(Records about locating elements on screens)
---*---
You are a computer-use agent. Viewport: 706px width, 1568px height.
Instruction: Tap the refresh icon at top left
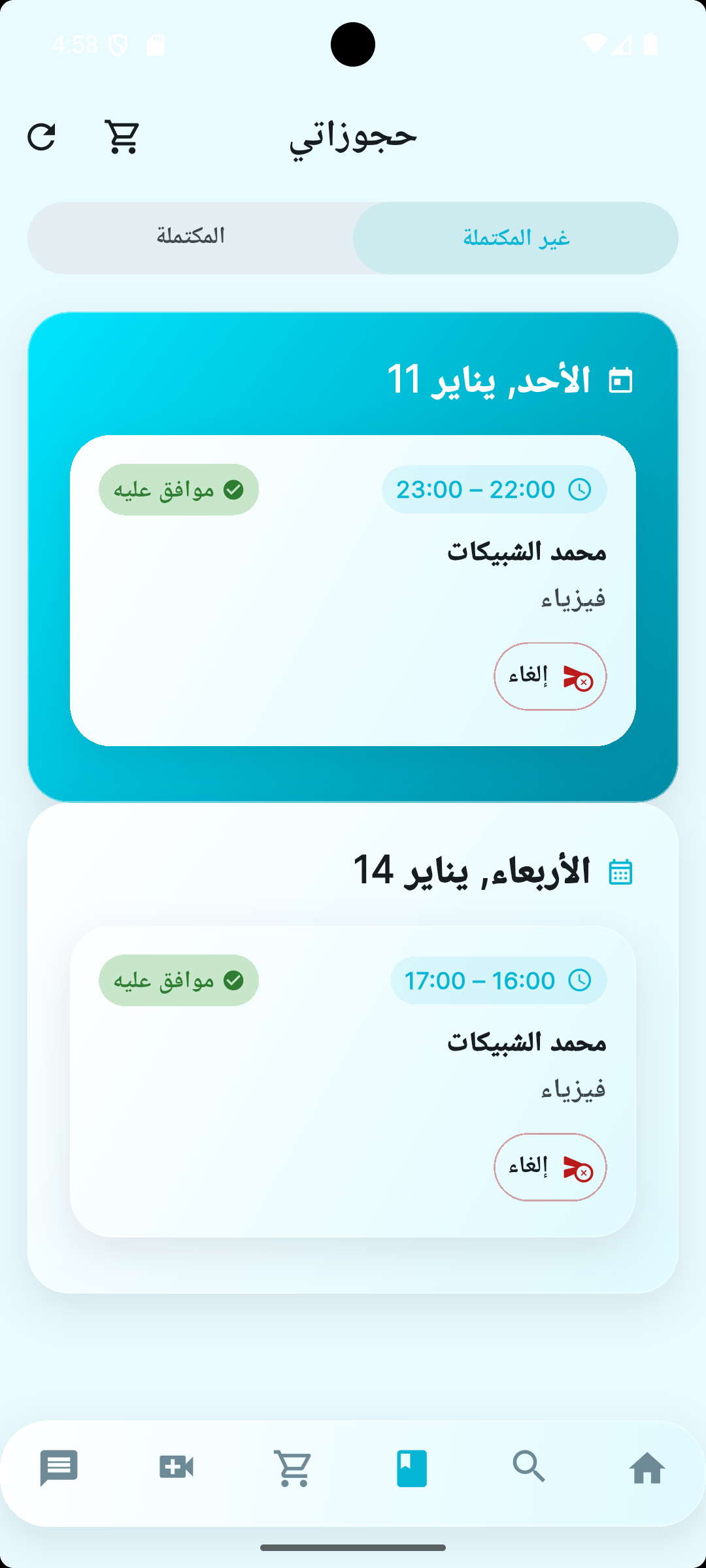tap(42, 136)
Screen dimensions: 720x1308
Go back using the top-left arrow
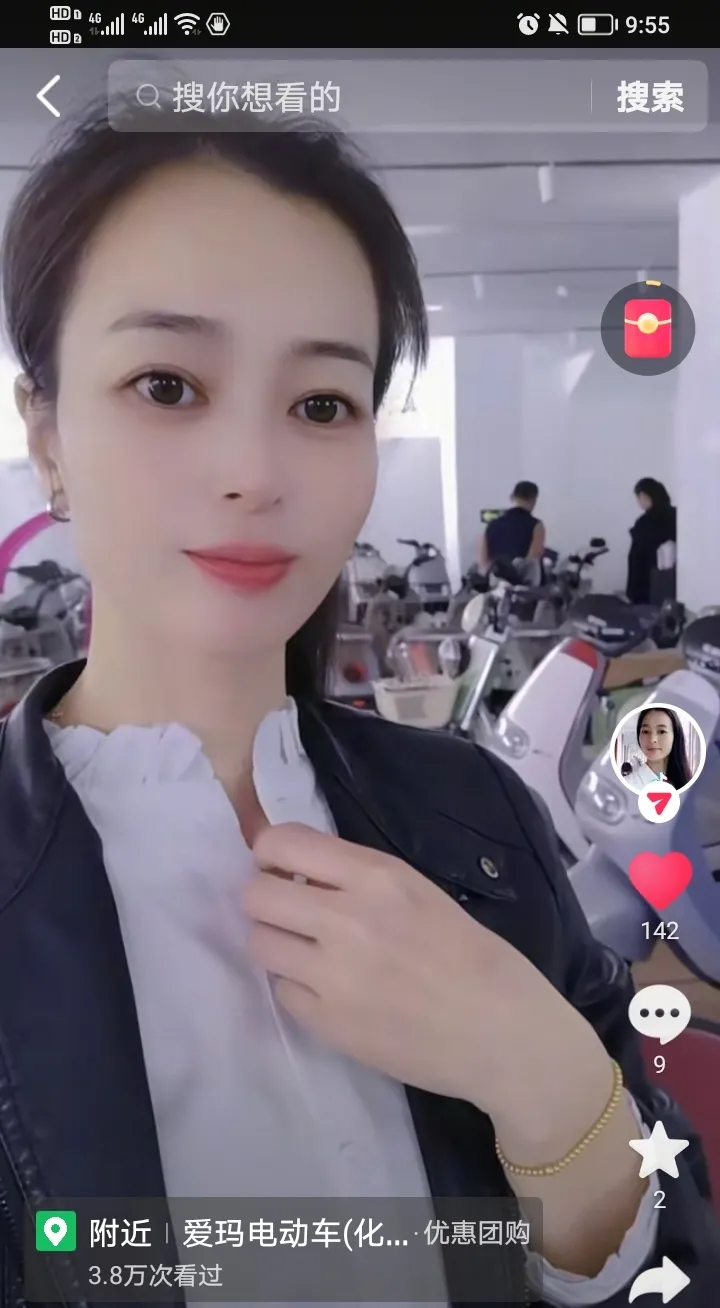pos(48,97)
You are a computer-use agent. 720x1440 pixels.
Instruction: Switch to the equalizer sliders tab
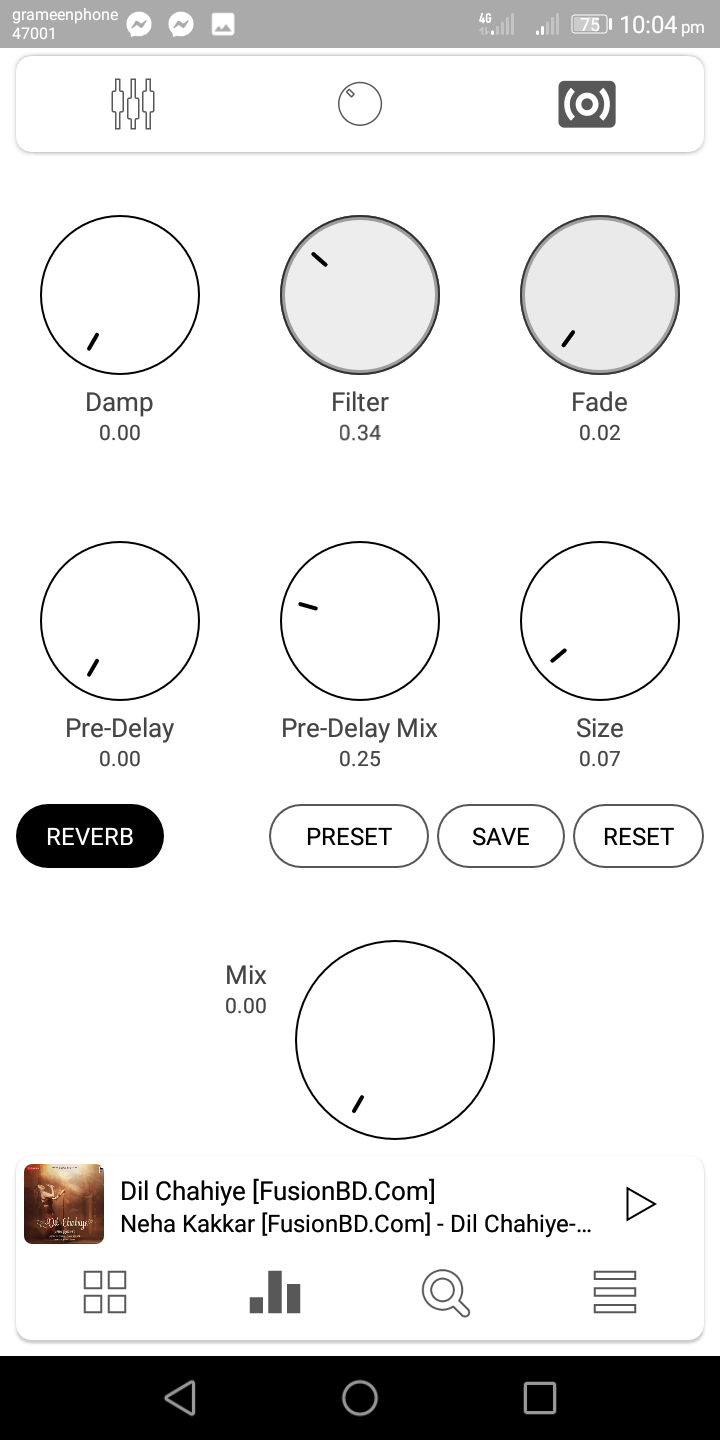pyautogui.click(x=133, y=103)
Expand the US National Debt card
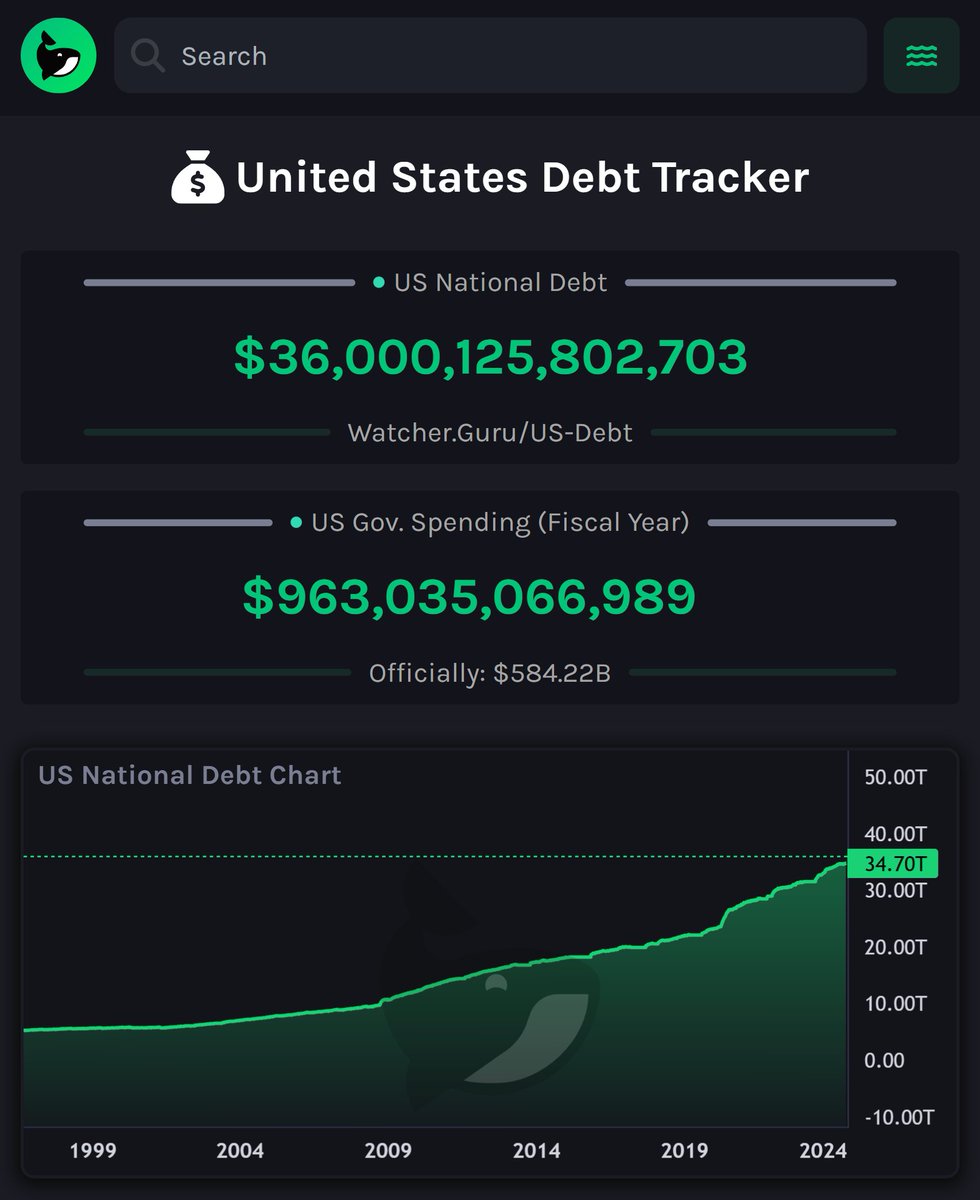The image size is (980, 1200). tap(490, 358)
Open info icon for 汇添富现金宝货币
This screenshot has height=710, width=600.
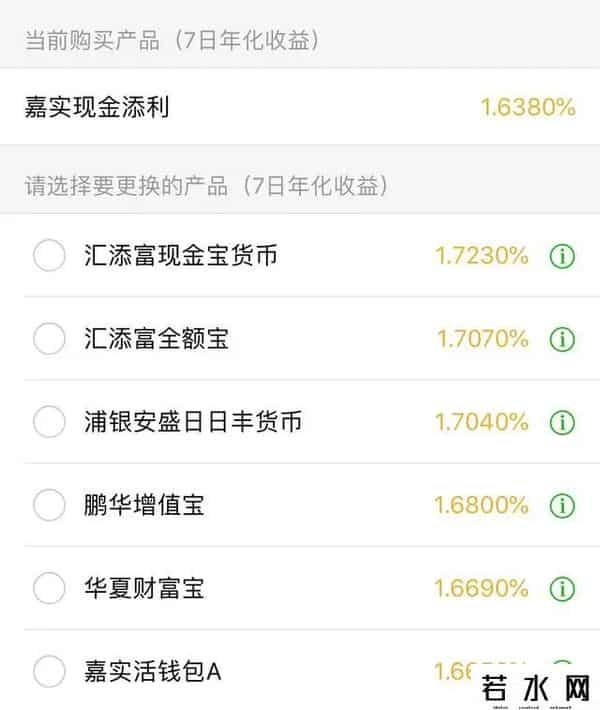click(x=563, y=256)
---*---
Task prompt: Copy every line of the material above word for word, but leave out the pictures.

Exercise answer:
You are a computer-use agent. Viewport: 706px width, 1568px height.
Instruction: Tap the refresh icon at top left
tap(42, 136)
Screen dimensions: 720x1308
Go back using the top-left arrow
pos(48,97)
You are a computer-use agent. 720x1440 pixels.
Instruction: Switch to the equalizer sliders tab
pyautogui.click(x=133, y=103)
Expand the US National Debt card
The image size is (980, 1200). tap(490, 358)
Open info icon for 汇添富现金宝货币
This screenshot has height=710, width=600.
click(x=563, y=256)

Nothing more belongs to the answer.